* [DATA SHOWN]
###

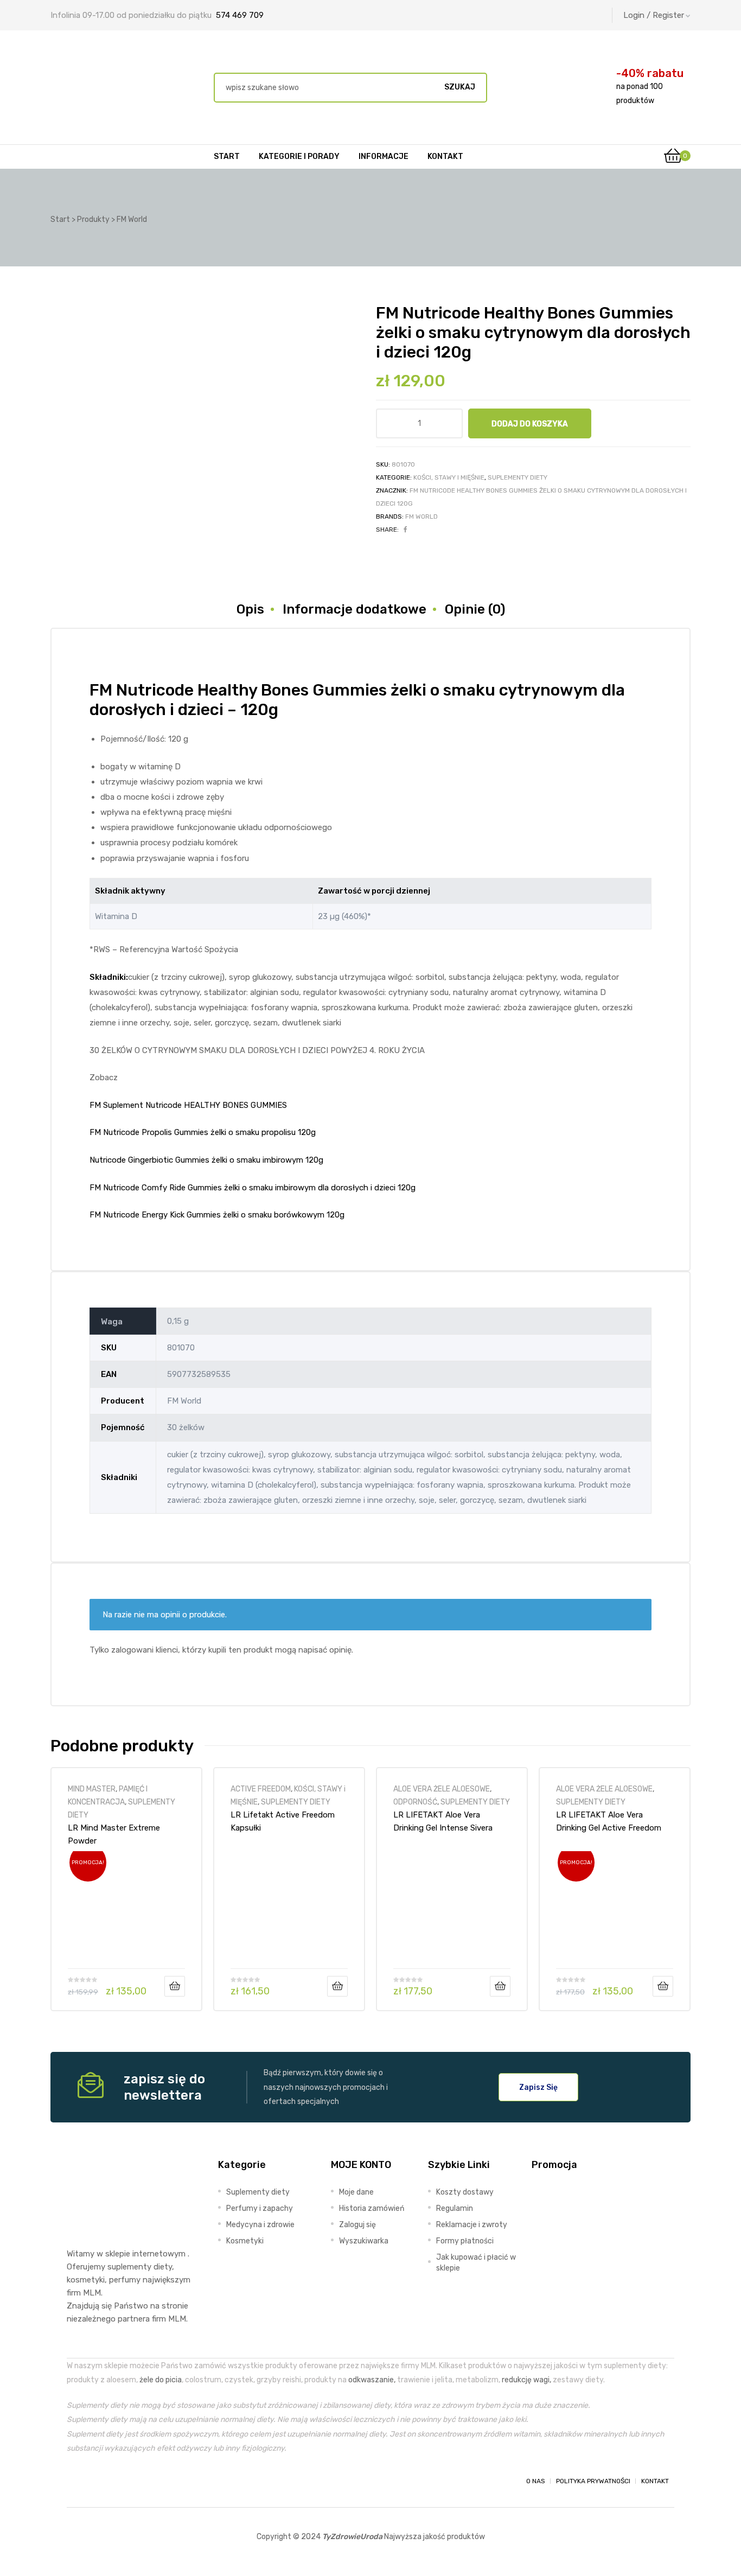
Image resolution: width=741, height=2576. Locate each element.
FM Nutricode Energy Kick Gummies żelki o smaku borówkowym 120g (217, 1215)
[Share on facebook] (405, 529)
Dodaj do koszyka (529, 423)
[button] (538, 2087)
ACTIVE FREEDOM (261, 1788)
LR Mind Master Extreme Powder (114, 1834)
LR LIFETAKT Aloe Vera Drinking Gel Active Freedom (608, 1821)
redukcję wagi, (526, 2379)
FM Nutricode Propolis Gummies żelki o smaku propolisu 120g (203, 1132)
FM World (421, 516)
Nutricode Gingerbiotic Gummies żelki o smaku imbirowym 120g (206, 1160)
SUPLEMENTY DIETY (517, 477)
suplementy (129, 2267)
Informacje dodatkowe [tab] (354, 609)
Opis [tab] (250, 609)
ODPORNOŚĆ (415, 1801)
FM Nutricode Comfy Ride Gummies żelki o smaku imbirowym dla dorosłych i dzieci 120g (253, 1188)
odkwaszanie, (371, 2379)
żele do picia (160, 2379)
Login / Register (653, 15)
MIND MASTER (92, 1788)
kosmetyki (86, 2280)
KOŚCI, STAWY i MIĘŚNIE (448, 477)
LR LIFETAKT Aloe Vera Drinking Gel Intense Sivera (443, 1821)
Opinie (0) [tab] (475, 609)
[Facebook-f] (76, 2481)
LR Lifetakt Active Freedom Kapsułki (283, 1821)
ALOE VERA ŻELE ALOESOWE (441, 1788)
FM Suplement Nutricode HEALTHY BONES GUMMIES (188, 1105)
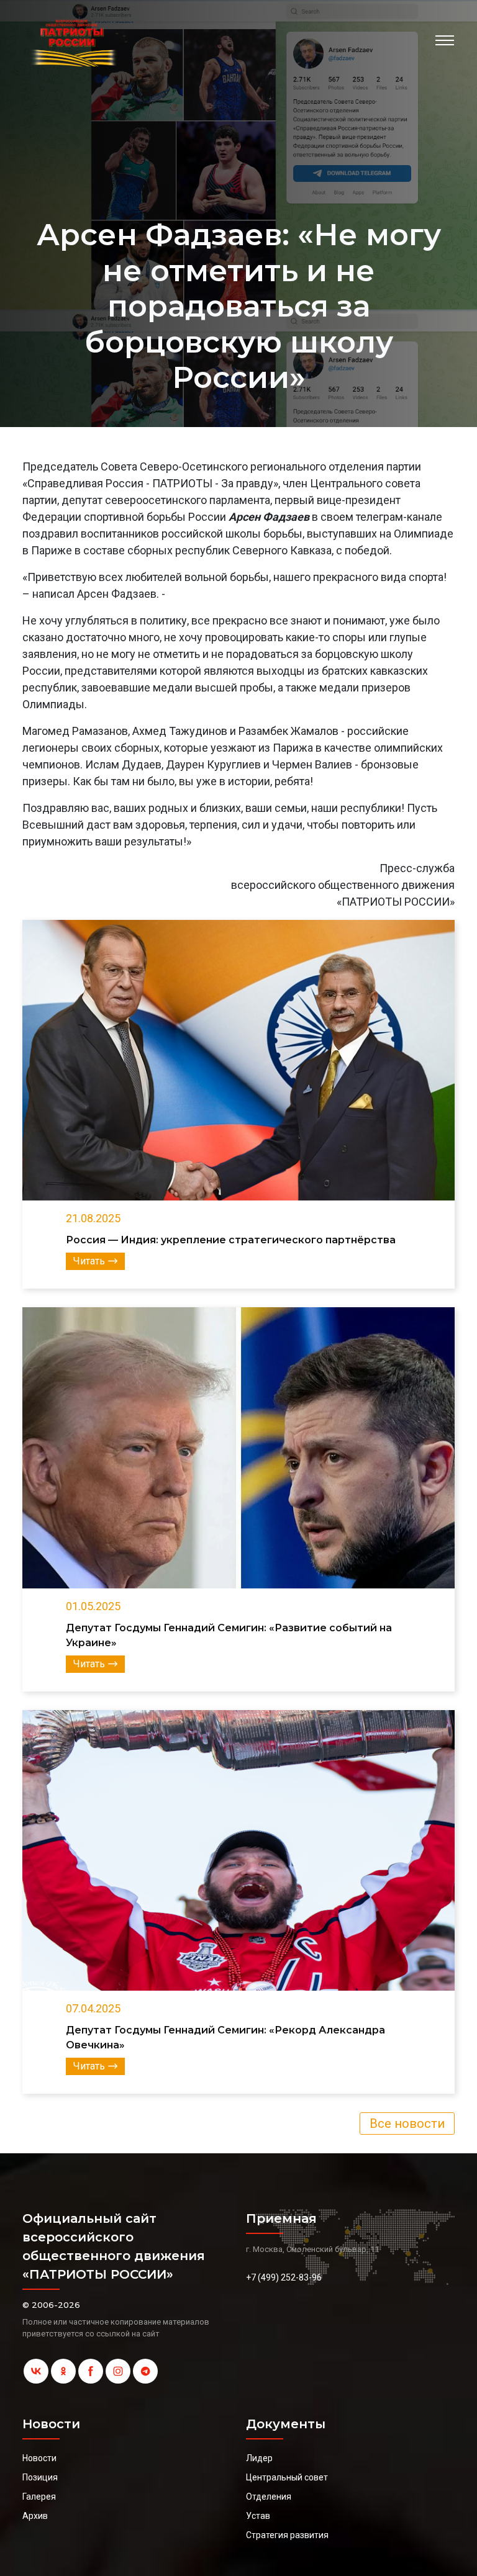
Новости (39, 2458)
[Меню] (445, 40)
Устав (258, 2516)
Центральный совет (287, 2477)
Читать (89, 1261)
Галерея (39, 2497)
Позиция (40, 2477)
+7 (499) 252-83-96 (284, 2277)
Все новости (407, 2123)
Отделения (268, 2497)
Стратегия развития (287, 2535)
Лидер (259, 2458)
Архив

###

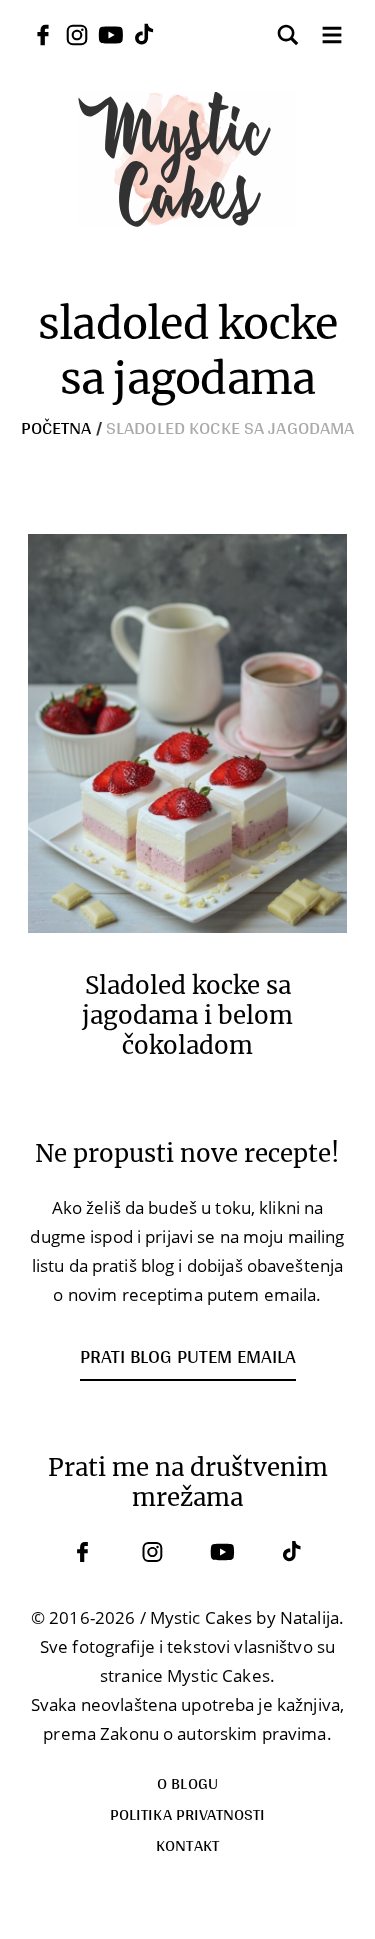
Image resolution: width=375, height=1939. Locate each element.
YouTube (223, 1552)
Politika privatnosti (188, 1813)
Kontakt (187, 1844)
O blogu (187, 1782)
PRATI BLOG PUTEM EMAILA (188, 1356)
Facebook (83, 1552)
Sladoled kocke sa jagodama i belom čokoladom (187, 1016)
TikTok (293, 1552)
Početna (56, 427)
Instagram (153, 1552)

###

Using the records above, copy word for word the line with "Image resolution: width=741, height=2576.", the line with "redukcję wagi, (526, 2379)", and every line between them.

Image resolution: width=741, height=2576. Locate each element.
FM Nutricode Energy Kick Gummies żelki o smaku borówkowym 120g (217, 1215)
[Share on facebook] (405, 529)
Dodaj do koszyka (529, 423)
[button] (538, 2087)
ACTIVE FREEDOM (261, 1788)
LR Mind Master Extreme Powder (114, 1834)
LR LIFETAKT Aloe Vera Drinking Gel Active Freedom (608, 1821)
redukcję wagi, (526, 2379)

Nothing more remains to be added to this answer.